Ce ne sont pas les histoires les plus intelligentes ni les plus fines qui me faisaient le plus rire. Mais au contraire les plus bêtes car elles avaient des chutes vraiment inattendues. Et mon hilarité ravissait le conteur.

Un soir, on m’avait envoyé faire de la «chasse industrielle».

Je me suis retrouvé dans les coulisses de l’Olympia, pendant la Première de Stone et Charden. 
Ma mission  : Poser à un maximum de célébrités la question suivante :
"Qu'est-ce qui vous fait rire ?"


J’avais emmené avec moi un membre de ma famille pour m’aider à reconnaître les gens connus.  Je ne suis pas très physionomiste et bien souvent, je trouve certaines ressemblances à des gens, paraît-il, très dissemblables. 


Le seul que j’avais reconnu par moi-même c’était Gilbert Montagné.

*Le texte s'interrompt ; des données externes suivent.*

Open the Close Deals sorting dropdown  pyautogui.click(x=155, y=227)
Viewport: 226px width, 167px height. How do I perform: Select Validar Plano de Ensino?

Il marchait d’un pas décidé au bras de son producteur. Aussitôt j’emboîtai leurs pas et j’attaquai bille en tête :



- Gilbert, c’est pour RTL, quelle est la blague qui vous a le plus fait rire cette année ? 


Son producteur me répondit  :

- Soyez gentil, tout à l’heure, car là on rentre en scène ! .







C’était vraiment pas le bon moment !
Pas physionomiste et pas psychologue pour un sou ! 

Ensuite, pendant l’entracte, j’ai poursuivi  ma collecte dans le hall à côté du bar. Carlos m’a raconté une histoire très drôle.

J’étais très fier de ma moisson.

En réécoutant la bande, le lendemain, je découvris avec effroi que rien n’est exploitable. J’avais interviewé tous ces artistes  pendant que la sonnerie  hurlait dans tout le hall, la fin de l’entracte. Conséquence, elle couvrait largement tous les témoignages et moi je me suis fait sonner aussi les cloches !



Bon, l’idée pour cette année est nettement plus simple. Les artistes doivent juste me dire :


- Bonjour, je suis Untel et je vous souhaite une très bonne année 1973.


Sauf qu’on me prévient le 23 décembre. Il me reste une  semaine et presque tous sont aux Sports d’Hiver.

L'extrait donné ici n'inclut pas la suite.